I'm going at it with a shrug & laugh attitude because they're all generous & excited & well meaning. Honestly I'd rather they get to be happy than me take away this small joy in their life just because of different baby fashion styles. I'm not saying I'll be a pushover on all things but for me this one is less important than many other issues, like napping & nutrition. Or at least, when I'm not in the middle of a terribly crabby/hormonal mood that's my attitude!
Edited because my phone replaced of with if, as usual.
There rant over.
Sorry I forgot the original question.
I will never understand how people can be so picky about the gifts they receive. It's such a horrible attitude to have. Even if you hate the outfit, can't you at least be grateful for the spirit it was given in? And if it's truly that bad, just return it for something you actually want. No harm done.
In general I would probably just say thanks as PPs have suggested and move on but I get how annoying it can be when people seem to ignore your wishes because your wishes don't make them happy.
DD: 05/14/16
When we found out that our first child was a girl, it came up naturally in conversation what style we were planning for the nursery, clothing, etc. It was then that I nicely and tactfully told both my MIL and my mom that lacy, ruffly, glittery, tutu stuff really wouldn't get used. Then they knew 100% what they were already wondering. No one's feelings were hurt. Thankfully, both of them respected my wished in this matter. My DD has now decided she likes those things and that's okay. But while she was a baby, I didn't want to deal with that stuff that frankly, is just in the way.

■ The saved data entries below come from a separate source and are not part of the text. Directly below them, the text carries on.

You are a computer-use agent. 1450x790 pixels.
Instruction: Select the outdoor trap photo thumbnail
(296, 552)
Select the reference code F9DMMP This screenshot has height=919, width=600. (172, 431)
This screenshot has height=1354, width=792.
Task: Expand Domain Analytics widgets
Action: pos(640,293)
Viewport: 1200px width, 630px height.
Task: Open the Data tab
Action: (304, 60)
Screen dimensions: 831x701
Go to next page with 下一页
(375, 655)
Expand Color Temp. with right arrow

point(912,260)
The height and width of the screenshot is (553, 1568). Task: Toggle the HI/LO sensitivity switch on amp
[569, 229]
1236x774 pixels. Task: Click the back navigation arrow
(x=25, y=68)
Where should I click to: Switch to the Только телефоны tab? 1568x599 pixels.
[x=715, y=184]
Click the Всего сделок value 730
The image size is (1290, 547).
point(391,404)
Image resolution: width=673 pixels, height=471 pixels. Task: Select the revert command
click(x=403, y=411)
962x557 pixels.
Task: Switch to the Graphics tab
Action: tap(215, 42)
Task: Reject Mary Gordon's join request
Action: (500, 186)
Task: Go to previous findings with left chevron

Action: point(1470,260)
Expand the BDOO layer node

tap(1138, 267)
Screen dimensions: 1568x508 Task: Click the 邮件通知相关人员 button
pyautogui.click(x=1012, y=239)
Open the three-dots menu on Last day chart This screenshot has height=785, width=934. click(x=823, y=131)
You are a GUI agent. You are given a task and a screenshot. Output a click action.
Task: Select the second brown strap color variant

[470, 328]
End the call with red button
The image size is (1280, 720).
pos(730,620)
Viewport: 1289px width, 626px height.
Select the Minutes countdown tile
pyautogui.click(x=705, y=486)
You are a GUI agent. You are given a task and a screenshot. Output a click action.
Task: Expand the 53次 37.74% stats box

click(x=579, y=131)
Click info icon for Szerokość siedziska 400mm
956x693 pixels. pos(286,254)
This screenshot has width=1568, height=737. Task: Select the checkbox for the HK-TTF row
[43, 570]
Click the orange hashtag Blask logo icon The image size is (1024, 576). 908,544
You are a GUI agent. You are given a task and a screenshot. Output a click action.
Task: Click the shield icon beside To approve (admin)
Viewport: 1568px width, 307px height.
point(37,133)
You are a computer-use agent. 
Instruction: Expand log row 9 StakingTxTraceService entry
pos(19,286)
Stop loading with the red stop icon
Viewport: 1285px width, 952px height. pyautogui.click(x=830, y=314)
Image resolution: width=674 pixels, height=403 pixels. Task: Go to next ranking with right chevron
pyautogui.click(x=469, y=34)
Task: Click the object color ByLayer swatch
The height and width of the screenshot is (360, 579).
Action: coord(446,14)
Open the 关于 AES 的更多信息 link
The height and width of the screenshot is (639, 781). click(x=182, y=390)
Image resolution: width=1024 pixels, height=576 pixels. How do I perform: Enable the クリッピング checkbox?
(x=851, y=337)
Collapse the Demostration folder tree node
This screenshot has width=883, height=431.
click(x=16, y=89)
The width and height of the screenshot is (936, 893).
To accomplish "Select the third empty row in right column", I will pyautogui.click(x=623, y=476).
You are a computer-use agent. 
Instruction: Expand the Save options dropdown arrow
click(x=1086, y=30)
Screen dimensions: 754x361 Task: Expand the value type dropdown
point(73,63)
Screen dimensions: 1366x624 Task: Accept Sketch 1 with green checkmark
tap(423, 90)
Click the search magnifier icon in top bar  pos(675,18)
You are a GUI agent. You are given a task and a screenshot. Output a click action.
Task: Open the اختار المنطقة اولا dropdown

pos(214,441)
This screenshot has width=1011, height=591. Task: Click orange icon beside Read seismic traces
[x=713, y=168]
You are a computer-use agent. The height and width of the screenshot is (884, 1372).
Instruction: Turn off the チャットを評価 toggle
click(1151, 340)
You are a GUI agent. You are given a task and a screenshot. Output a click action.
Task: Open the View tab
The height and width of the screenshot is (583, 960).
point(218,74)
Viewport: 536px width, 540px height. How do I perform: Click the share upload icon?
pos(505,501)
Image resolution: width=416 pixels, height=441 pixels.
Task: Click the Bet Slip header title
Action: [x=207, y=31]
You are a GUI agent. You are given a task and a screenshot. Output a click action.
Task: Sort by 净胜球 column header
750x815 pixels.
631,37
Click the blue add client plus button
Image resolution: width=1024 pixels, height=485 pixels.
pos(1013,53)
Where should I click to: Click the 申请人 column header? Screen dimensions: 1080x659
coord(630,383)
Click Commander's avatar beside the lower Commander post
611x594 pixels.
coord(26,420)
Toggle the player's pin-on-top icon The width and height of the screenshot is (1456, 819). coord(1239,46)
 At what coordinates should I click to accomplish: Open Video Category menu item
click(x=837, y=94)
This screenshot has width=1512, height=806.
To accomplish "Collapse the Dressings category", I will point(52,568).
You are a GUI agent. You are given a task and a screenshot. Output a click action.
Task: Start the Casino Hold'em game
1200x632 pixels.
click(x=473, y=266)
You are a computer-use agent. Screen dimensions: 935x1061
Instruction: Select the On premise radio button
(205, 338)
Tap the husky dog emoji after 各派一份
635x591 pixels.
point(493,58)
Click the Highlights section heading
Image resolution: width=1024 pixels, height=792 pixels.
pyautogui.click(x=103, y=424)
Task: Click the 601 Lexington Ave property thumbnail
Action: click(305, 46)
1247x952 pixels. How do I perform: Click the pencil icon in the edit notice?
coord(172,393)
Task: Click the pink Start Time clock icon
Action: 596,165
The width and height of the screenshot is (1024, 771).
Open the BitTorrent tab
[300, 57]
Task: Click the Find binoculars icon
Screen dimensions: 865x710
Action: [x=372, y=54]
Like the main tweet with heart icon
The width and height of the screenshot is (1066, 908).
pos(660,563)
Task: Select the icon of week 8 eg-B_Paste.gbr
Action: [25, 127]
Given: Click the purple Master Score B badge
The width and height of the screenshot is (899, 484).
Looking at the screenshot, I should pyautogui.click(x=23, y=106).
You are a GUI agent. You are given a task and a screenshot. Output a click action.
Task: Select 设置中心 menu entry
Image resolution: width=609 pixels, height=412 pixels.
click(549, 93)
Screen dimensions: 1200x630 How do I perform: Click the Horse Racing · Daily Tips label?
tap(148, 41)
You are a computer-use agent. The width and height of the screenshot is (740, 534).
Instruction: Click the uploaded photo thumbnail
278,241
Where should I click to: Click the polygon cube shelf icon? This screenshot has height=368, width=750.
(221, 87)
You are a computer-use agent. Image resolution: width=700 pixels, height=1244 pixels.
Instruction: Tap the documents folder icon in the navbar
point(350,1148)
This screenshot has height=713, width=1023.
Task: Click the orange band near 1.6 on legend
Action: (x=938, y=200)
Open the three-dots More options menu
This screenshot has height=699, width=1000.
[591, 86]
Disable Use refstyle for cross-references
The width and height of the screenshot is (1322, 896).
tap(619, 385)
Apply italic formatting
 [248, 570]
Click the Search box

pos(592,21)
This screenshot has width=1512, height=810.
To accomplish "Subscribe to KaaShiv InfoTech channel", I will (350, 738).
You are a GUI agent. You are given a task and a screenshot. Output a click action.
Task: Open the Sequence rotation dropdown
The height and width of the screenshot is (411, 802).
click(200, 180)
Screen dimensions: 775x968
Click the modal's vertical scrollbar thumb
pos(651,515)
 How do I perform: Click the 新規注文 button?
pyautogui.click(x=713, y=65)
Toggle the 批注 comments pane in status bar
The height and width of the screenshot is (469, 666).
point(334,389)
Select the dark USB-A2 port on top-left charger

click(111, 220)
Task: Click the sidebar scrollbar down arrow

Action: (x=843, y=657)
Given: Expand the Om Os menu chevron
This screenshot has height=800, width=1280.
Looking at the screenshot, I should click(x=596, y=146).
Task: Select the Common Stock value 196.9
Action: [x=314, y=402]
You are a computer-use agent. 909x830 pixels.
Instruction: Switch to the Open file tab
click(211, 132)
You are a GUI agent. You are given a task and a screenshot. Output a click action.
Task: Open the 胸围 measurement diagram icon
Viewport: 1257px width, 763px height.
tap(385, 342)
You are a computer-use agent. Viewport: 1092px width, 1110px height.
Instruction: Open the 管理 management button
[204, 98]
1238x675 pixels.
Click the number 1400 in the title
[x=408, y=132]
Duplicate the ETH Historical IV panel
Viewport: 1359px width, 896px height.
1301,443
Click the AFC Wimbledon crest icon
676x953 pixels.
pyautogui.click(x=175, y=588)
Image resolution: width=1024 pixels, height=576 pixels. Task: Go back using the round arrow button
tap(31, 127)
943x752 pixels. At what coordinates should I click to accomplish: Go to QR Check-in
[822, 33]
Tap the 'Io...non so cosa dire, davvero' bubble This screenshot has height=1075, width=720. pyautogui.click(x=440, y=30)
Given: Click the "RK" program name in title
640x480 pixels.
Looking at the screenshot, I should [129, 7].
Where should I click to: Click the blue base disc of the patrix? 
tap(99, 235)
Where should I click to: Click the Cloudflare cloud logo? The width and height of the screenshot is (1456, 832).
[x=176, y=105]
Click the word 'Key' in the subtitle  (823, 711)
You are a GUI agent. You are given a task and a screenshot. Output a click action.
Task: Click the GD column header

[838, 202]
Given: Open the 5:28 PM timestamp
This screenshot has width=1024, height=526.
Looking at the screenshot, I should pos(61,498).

As for other people, most people who know me know that that style of things wouldn't be my taste at all. For the few that didn't realize, I thanked them and was super polite...then returned later for more practical clothing we would actually use.
Married: 1/2008 ~ DD#1: 3/2012
TTC #2: Started 4/2014 BFP 7/30/15 MC 8/3/15 BFP 9/4/2015 EDD 5/16/2016
I think that is what most people on here are talking about. When you, politely, make your wishes known, but other people ignore them completely. It goes much beyond gift giving, imo, to a lack of caring and respect to be ignored completely. It isn't the gift, it is the being ignored as a person. That is how I always feel when my in-laws do stuff like they did with the pie plate. It feels like, "Oh, you don't really know what you want. I know better for you so I'm going to do this anyway."
Married: 1/2008 ~ DD#1: 3/2012
TTC #2: Started 4/2014 BFP 7/30/15 MC 8/3/15 BFP 9/4/2015 EDD 5/16/2016
See this to me just screams first world problems.
Married: 1/2008 ~ DD#1: 3/2012
TTC #2: Started 4/2014 BFP 7/30/15 MC 8/3/15 BFP 9/4/2015 EDD 5/16/2016
With all due respect it sounds like you have some deeper seeded issues with your ILs that should probably be addressed. I doubt they gave you the pie dish thinking "oh this will stick it to you. We know what you want so much more than you do. Now you will remember that every time you eat pie".